▶ **Assignment**: Show only those lines of the entries where the string "trash" is found.

▶ **Dataset records**:
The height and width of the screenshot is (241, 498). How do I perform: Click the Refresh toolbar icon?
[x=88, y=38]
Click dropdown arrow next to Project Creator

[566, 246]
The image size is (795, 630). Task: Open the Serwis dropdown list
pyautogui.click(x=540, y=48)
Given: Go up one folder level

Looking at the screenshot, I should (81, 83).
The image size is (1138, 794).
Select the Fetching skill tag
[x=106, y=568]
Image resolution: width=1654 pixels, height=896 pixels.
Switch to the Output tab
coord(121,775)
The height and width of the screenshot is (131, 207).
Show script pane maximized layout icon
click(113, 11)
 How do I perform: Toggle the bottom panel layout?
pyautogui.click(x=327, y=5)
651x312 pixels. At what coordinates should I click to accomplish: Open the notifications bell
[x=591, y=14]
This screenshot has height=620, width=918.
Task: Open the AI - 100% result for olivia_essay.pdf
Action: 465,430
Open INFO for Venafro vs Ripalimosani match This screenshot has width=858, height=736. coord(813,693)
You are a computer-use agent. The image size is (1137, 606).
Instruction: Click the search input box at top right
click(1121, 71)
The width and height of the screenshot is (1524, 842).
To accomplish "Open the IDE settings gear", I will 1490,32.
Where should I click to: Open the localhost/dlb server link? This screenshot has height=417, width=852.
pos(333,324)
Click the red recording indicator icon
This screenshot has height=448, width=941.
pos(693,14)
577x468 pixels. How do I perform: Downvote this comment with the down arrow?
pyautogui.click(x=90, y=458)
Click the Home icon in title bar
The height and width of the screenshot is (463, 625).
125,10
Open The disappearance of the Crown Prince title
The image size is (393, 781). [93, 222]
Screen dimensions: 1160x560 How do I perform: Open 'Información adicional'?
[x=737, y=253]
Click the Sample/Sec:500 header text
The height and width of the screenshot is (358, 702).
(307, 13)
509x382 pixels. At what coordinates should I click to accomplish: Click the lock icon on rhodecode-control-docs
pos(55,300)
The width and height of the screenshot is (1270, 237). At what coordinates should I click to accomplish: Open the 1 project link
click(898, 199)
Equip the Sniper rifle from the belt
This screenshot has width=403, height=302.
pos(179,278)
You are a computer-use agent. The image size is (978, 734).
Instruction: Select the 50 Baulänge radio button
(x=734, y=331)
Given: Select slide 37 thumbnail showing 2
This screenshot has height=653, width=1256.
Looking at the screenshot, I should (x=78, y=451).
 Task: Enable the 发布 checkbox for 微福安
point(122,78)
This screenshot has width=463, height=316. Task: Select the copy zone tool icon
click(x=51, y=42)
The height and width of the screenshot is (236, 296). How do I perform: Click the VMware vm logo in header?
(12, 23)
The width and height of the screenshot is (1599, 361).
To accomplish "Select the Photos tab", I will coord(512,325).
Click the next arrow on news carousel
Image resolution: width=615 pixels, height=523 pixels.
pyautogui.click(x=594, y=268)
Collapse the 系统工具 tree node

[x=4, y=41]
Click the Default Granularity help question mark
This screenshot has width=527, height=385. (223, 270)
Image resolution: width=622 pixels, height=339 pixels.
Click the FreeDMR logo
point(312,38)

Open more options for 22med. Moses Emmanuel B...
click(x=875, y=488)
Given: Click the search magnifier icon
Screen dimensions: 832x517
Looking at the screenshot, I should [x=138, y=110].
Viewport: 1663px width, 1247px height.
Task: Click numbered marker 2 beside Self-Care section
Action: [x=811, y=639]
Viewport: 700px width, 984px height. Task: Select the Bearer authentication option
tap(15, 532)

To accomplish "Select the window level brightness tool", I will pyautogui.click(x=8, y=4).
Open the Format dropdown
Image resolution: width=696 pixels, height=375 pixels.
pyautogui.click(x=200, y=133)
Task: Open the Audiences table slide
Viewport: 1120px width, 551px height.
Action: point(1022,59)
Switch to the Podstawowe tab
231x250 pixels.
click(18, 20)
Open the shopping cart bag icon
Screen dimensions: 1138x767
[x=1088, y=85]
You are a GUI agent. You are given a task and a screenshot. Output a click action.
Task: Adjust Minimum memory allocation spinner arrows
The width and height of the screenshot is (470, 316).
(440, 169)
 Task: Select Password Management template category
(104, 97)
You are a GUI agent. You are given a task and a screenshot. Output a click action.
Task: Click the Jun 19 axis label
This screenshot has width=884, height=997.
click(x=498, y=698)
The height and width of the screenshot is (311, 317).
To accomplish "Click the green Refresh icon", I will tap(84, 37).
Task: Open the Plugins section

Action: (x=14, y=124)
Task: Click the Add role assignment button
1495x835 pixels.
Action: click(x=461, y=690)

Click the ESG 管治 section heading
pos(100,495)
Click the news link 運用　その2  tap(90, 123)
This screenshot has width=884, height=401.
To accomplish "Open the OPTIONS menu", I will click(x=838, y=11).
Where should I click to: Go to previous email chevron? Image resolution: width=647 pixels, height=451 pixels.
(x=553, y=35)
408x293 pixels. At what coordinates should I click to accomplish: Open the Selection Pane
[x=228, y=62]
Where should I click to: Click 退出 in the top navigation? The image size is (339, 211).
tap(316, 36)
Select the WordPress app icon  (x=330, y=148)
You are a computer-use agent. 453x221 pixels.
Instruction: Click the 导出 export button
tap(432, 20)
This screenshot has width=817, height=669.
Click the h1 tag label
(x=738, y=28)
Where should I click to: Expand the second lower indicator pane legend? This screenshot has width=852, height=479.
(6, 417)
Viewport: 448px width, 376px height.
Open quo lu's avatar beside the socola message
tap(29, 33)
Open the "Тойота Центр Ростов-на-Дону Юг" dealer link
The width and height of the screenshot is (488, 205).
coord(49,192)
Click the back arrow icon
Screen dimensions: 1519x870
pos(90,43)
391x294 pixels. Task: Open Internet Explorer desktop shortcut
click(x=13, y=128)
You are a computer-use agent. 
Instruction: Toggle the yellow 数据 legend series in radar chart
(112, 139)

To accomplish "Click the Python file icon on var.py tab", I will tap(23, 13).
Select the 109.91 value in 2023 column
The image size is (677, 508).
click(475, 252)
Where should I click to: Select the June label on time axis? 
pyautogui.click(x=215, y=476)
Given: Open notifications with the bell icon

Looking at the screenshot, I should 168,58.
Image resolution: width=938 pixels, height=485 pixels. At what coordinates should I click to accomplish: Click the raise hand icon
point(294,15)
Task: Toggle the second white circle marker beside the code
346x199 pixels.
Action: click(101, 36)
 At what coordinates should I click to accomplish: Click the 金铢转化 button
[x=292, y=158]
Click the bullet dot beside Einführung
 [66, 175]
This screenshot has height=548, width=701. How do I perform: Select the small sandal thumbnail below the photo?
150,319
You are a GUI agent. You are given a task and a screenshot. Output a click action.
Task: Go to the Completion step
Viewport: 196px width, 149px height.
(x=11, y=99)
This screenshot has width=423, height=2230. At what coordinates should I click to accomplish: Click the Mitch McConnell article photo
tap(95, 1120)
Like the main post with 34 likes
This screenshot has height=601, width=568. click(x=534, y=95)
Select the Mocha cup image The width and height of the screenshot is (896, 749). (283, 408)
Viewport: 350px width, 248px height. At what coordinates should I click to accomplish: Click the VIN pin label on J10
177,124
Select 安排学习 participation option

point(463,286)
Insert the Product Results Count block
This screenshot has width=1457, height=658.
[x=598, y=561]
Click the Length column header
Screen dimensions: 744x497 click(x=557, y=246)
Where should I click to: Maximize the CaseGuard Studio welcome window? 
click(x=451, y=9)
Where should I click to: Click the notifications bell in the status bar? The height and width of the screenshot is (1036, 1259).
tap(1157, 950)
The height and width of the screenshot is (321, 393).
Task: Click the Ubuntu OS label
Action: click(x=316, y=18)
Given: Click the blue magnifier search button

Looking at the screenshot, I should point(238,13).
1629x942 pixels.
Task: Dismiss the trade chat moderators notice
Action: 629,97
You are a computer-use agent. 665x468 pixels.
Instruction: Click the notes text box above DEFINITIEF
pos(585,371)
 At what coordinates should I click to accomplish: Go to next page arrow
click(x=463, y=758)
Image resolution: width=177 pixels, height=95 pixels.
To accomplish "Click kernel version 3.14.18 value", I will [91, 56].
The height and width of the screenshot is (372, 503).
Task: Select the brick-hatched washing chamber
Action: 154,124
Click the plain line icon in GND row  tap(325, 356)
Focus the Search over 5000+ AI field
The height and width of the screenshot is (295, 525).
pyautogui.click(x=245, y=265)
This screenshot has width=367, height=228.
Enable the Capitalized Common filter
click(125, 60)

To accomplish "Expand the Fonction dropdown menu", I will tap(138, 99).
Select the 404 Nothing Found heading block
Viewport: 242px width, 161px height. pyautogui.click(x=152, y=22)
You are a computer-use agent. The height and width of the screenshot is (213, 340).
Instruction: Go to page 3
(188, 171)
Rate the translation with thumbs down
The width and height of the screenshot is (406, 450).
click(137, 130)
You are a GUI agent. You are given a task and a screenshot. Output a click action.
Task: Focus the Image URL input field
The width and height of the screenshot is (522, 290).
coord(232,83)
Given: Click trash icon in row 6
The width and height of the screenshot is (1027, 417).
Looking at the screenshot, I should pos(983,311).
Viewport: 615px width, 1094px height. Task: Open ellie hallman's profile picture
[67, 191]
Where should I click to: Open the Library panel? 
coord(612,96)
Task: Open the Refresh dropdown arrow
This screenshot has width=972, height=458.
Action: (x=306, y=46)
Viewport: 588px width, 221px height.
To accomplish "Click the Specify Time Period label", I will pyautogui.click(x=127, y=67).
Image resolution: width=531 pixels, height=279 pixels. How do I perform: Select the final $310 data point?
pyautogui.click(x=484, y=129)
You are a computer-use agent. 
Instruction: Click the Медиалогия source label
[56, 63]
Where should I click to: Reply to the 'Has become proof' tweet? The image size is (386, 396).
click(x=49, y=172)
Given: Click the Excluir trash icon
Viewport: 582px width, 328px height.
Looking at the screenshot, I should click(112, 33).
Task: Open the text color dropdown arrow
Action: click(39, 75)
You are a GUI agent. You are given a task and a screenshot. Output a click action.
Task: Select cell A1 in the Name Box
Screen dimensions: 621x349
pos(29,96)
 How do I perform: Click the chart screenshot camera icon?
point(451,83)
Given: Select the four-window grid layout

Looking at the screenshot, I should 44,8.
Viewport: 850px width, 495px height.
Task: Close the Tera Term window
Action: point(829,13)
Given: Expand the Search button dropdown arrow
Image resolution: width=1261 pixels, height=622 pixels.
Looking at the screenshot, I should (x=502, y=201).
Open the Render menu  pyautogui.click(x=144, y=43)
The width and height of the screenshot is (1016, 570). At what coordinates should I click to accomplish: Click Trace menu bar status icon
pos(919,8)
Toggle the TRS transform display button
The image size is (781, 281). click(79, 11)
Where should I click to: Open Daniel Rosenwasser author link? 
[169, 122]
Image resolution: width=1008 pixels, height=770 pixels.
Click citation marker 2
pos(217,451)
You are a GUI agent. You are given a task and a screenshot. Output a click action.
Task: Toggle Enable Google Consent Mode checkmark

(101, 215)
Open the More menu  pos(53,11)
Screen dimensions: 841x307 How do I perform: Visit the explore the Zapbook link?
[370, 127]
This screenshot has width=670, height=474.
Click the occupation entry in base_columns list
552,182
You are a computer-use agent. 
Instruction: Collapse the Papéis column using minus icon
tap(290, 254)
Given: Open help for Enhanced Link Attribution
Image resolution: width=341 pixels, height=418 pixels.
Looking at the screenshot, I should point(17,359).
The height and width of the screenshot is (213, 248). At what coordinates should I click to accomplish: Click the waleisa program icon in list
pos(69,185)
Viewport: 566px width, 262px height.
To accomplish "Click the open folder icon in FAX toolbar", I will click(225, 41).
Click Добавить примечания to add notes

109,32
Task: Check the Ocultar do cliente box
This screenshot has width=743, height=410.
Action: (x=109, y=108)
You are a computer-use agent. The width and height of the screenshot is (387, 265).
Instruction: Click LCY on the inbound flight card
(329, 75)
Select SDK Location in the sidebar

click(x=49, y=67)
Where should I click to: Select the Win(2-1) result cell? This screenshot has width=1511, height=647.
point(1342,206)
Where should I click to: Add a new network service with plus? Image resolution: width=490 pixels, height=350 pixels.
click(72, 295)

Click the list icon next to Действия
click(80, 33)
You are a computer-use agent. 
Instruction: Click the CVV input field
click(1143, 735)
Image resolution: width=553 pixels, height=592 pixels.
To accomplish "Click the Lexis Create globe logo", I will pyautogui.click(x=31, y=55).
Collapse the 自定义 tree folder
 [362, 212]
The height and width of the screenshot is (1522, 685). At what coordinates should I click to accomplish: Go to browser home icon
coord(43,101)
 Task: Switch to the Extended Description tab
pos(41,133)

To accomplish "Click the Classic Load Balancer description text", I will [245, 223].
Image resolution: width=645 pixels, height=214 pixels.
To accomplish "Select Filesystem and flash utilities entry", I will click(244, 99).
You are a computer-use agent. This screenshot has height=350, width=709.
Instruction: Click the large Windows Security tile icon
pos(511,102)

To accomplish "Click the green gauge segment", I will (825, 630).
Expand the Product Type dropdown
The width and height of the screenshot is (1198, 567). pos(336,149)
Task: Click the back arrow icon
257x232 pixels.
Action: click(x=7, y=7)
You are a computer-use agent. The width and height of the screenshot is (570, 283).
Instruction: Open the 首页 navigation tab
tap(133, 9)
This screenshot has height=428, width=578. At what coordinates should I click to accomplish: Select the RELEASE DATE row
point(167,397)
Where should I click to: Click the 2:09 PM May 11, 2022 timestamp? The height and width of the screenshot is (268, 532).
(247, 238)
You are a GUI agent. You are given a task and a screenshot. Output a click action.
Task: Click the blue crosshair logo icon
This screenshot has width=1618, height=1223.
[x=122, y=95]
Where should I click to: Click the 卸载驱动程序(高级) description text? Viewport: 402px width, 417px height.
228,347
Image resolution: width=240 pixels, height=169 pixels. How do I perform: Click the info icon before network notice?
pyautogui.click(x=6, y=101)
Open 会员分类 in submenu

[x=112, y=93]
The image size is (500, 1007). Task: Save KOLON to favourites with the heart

▶ **Exercise result**:
Given: Click trash icon in row 6
Given: Click the Excluir trash icon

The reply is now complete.